◆ Your objective
Count the lines below that contain the word "should", matching case exactly, and reply with the number alone.

◆ Input records

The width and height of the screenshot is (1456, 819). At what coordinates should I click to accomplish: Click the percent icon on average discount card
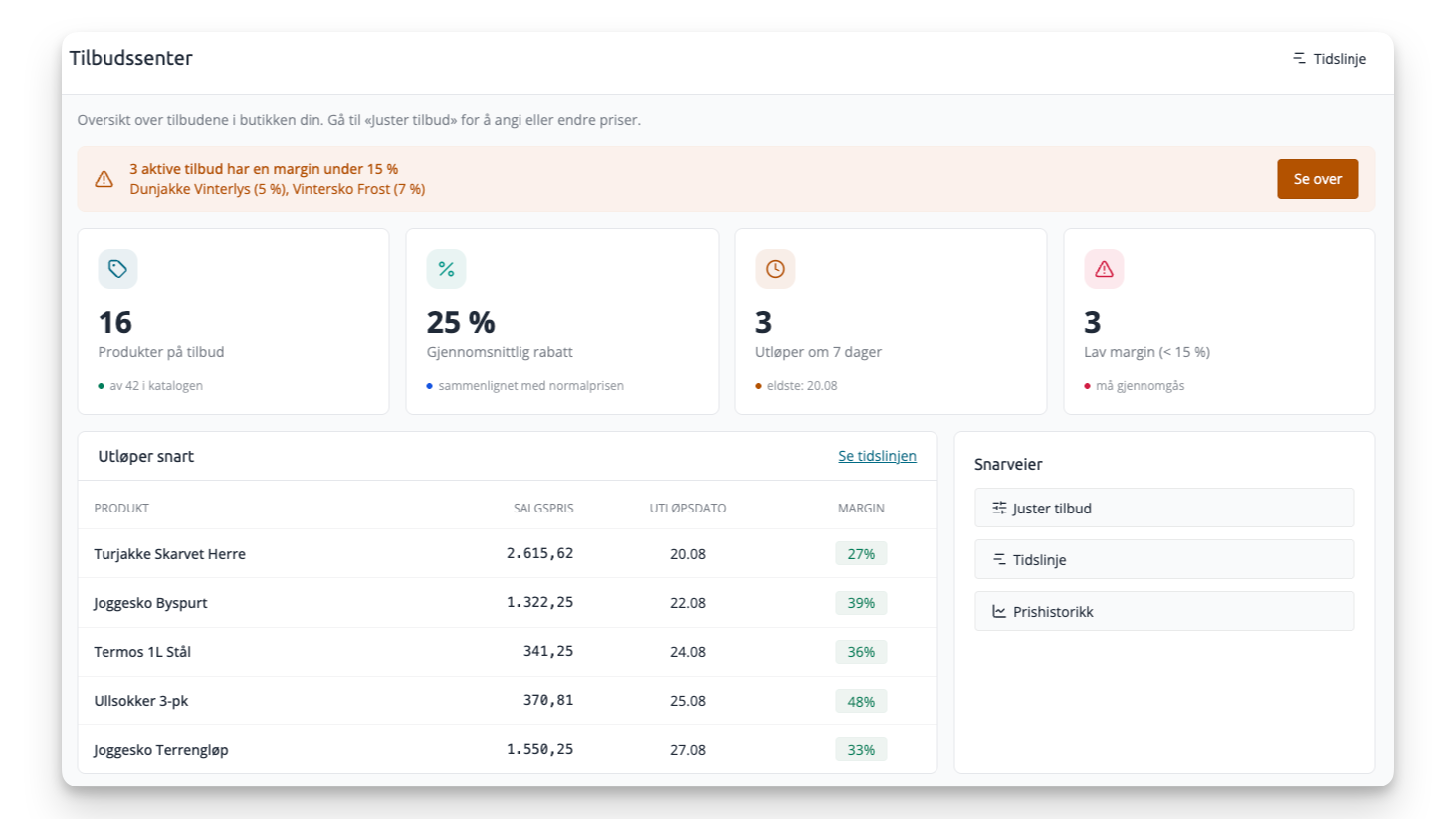click(x=446, y=269)
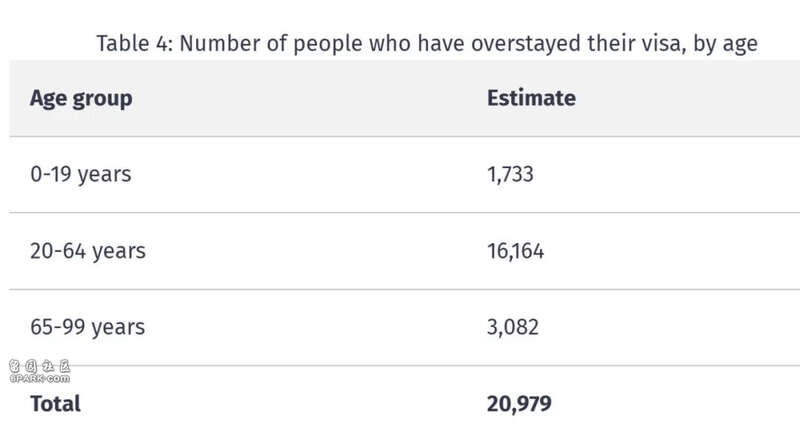Click the 65-99 years row label
The width and height of the screenshot is (800, 432).
coord(87,327)
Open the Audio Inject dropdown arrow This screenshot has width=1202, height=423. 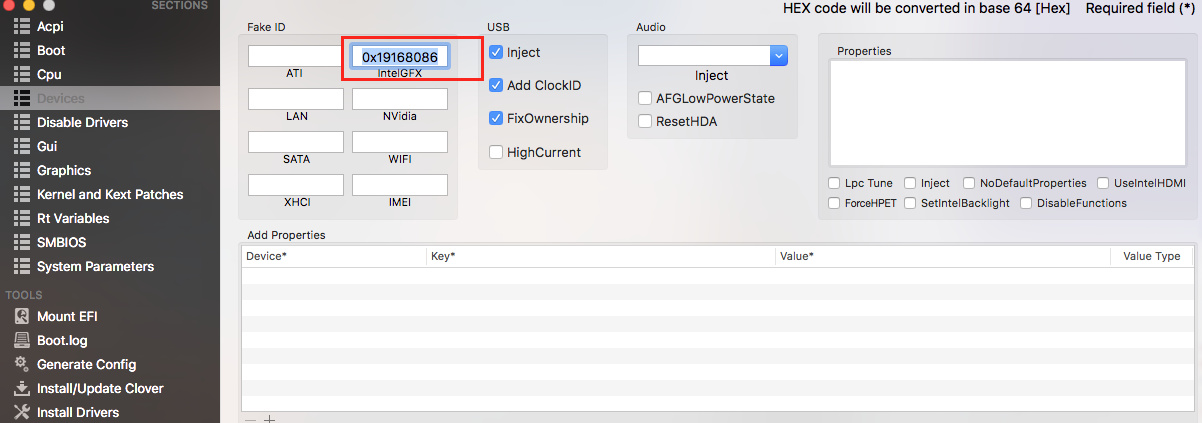pos(779,56)
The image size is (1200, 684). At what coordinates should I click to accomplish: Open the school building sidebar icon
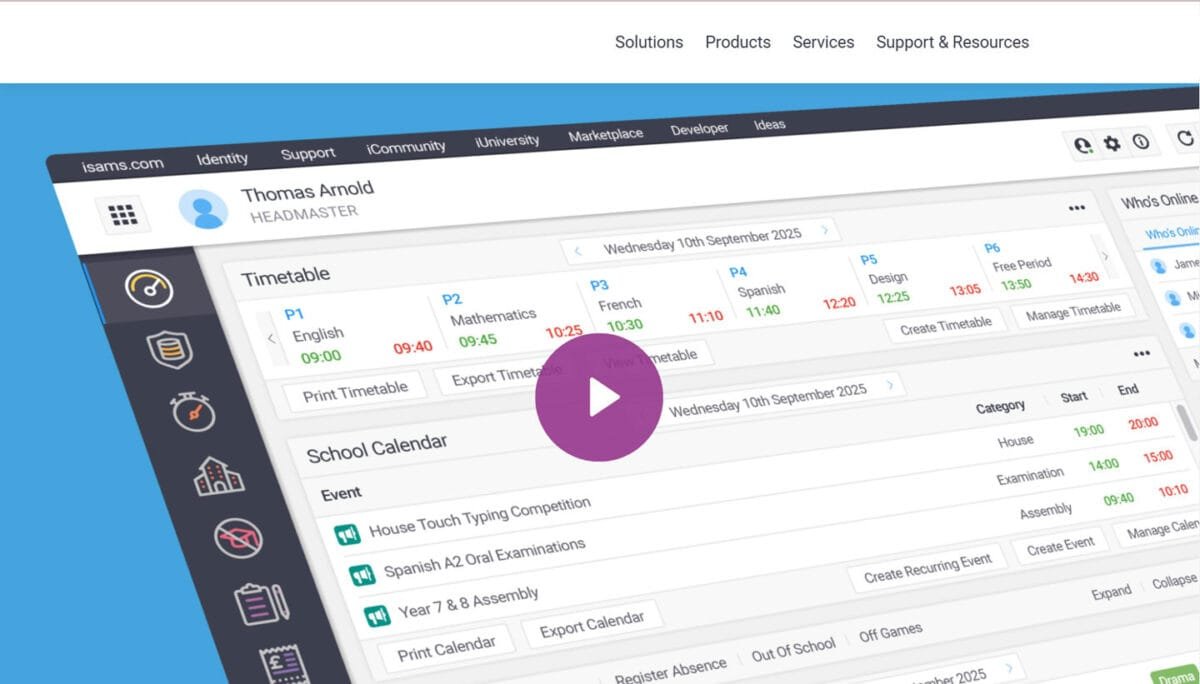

◆ Answer to the exercise
2